Battisti co najmniej od 14 sierpnia nie przebywa na terytorium Francji, czyli od dnia, kiedy zgodnie z postanowieniem sądu o warunkowym zwolnieniu powinien stawić się przed policją sądową w Paryżu - podaje dziennik.
Francuskie Ministerstwo Sprawiedliwości w niedzielę wydało nakaz aresztowania Battistiego, ponieważ złamał on postanowienia o warunkowym zwolnieniu. Jednocześnie ministerstwo nie potwierdziło wtorkowych doniesień gazety.

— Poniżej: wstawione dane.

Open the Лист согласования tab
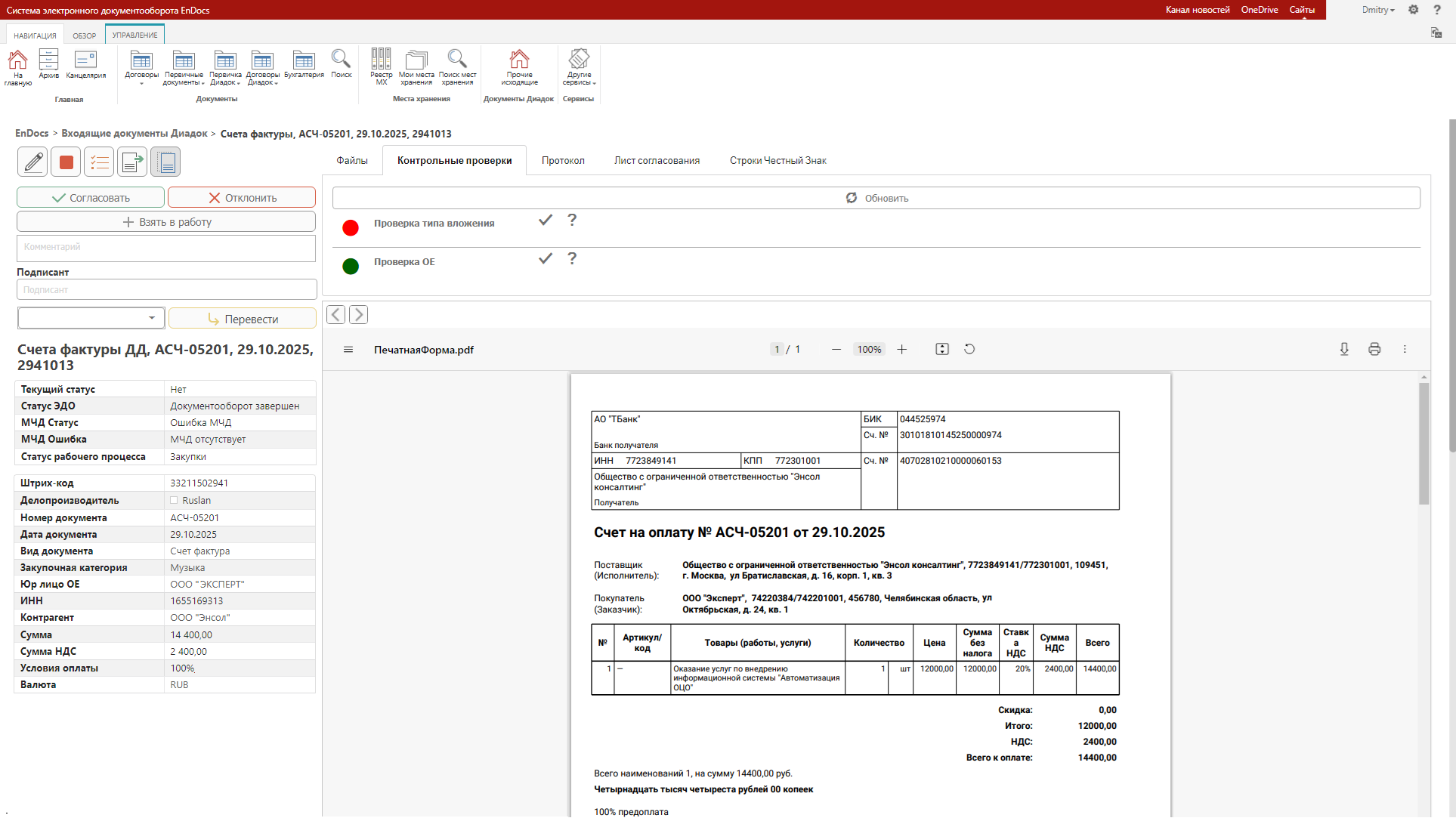(657, 160)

49-letni Cesare Battisti, były przywódca skrajnie lewicowego Ruchu Zbrojnych Proletariuszy na rzecz Komunizmu, został zaocznie skazany we Włoszech na dożywocie za zamordowanie strażnika więziennego w 1978 r. w Udine, policjanta w 1979 r. w Mediolanie i działacza neofaszystowskiego w lutym 1979 w Mestre, koło Wenecji, jak również za współudział w zamordowaniu jubilera w 1979 r. w Mediolanie.
Wraz z kilkudziesięcioma innymi włoskimi terrorystami - lewakami Battisti mógł legalnie przebywać we Francji dzięki azylowi, jakiego w 1985 roku udzielił im ówczesny francuski prezydent Francois Mitterrand.
Jednak w czerwcu br. francuski wymiar sprawiedliwości zgodził się wydać go Włochom. Battisti mógł się odwoływać od wyroku sądowego, ale proces w tej sprawie trwałby miesiące i prawdopodobnie skończyłby się przegraną - podaje Reuter.
Cesare Battisti zmienił we Francji swoje życie. Był strażnikiem budynku mieszkalnego i pisał powieści kryminalne, wydawane przez znane wydawnictwo Gallimarda.